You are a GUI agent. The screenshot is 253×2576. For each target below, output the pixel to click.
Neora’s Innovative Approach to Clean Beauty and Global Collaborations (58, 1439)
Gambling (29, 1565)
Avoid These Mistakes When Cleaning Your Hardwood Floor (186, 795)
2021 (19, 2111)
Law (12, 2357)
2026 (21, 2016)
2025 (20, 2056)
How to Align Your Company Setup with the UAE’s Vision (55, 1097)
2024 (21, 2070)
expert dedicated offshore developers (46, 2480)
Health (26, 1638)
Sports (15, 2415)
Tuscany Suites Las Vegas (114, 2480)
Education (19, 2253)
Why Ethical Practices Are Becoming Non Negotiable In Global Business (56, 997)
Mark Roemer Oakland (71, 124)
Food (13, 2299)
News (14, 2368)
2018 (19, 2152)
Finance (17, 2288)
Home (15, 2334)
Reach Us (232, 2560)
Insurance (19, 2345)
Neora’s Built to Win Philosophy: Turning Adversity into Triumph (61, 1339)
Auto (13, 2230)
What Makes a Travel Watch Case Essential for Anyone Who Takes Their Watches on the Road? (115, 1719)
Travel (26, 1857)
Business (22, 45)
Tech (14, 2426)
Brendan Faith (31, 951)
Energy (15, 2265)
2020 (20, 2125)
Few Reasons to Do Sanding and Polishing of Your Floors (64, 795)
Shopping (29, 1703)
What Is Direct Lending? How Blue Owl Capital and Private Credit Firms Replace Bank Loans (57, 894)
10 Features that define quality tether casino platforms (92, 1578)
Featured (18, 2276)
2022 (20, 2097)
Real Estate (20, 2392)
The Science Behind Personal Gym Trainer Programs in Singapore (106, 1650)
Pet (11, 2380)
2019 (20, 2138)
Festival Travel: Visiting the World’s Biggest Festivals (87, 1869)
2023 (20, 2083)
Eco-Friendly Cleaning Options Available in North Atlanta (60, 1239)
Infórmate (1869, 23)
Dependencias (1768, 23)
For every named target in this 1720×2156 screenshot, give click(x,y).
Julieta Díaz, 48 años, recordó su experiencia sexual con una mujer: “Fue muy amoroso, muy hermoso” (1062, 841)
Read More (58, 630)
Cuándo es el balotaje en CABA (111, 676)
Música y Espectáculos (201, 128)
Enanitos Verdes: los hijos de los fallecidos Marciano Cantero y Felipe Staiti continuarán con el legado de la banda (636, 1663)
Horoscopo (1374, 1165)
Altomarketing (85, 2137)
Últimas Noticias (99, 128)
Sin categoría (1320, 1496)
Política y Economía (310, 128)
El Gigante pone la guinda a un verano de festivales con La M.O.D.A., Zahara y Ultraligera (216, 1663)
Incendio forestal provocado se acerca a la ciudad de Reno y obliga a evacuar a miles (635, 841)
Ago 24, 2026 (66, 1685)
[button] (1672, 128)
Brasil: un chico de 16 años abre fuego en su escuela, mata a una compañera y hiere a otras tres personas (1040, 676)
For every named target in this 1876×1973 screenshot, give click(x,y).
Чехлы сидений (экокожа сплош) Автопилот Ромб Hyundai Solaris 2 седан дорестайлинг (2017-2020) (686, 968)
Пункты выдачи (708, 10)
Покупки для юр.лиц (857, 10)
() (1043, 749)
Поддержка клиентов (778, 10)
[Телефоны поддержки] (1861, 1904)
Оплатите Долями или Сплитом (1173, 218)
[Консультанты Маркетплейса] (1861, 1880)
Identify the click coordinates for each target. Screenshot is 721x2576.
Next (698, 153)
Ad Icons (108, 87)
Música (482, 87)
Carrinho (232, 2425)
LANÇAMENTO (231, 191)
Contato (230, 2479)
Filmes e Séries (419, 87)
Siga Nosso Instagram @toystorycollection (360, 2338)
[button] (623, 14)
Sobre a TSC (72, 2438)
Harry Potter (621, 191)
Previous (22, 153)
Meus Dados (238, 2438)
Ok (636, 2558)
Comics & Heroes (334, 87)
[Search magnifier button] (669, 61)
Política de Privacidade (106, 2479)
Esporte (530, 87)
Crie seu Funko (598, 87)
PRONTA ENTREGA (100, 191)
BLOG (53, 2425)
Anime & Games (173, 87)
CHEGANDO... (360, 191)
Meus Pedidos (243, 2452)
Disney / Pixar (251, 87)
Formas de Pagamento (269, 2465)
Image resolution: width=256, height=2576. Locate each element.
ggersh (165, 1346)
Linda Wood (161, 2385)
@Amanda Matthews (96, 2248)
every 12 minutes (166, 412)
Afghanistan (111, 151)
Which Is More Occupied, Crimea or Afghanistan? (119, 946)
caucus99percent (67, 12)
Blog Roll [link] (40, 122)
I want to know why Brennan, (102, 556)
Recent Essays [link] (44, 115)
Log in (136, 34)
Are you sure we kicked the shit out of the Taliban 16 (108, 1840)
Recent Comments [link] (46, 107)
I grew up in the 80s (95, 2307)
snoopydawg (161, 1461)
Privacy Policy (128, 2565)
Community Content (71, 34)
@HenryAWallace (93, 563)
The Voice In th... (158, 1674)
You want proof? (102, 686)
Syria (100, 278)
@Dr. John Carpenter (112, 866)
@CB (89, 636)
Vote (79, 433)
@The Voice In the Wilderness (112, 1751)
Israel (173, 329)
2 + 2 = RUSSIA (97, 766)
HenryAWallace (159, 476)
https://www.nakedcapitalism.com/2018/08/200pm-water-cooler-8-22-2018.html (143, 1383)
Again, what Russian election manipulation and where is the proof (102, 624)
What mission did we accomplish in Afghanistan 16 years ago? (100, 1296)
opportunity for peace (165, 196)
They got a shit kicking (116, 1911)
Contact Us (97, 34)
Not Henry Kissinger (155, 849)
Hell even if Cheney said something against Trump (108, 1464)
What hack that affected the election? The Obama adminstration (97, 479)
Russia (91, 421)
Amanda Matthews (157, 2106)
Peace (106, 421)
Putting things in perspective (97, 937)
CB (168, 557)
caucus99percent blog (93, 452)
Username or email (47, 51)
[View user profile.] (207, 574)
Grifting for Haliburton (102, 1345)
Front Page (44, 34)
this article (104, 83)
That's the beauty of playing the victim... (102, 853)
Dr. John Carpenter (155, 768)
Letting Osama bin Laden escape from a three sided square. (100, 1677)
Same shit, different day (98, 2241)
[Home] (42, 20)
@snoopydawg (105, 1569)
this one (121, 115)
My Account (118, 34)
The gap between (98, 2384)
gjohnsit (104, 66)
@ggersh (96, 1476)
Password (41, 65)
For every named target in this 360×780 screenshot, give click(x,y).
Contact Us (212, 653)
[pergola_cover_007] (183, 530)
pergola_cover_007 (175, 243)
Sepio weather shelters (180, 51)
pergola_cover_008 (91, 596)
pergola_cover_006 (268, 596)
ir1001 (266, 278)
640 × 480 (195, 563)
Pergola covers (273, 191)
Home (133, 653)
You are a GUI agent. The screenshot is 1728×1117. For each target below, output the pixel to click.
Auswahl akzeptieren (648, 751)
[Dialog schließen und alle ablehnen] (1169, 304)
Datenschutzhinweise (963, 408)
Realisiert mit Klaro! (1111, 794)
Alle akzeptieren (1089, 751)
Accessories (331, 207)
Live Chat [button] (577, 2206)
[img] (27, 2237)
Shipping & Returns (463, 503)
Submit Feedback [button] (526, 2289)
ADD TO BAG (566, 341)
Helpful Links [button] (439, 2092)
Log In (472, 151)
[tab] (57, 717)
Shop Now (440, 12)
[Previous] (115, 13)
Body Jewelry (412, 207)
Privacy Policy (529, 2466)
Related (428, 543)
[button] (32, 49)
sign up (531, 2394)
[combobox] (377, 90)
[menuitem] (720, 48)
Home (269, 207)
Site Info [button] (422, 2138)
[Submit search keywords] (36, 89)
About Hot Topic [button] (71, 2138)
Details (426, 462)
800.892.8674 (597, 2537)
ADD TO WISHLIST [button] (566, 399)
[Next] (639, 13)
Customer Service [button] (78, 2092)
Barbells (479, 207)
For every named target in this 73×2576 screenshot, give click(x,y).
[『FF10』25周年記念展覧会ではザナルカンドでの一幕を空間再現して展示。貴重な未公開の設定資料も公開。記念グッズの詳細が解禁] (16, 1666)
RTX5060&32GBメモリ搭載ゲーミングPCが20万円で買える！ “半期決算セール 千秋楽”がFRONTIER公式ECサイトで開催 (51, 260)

▬▬▬▬▬▬

■ **Directions**
Go through the material above and output exactly the lines from the one containing "Next (698, 153)" through the one containing "[Search magnifier button] (669, 61)".

■ **Exercise solution**
Next (698, 153)
Ad Icons (108, 87)
Música (482, 87)
Carrinho (232, 2425)
LANÇAMENTO (231, 191)
Contato (230, 2479)
Filmes e Séries (419, 87)
Siga Nosso Instagram @toystorycollection (360, 2338)
[button] (623, 14)
Sobre a TSC (72, 2438)
Harry Potter (621, 191)
Previous (22, 153)
Meus Dados (238, 2438)
Ok (636, 2558)
Comics & Heroes (334, 87)
[Search magnifier button] (669, 61)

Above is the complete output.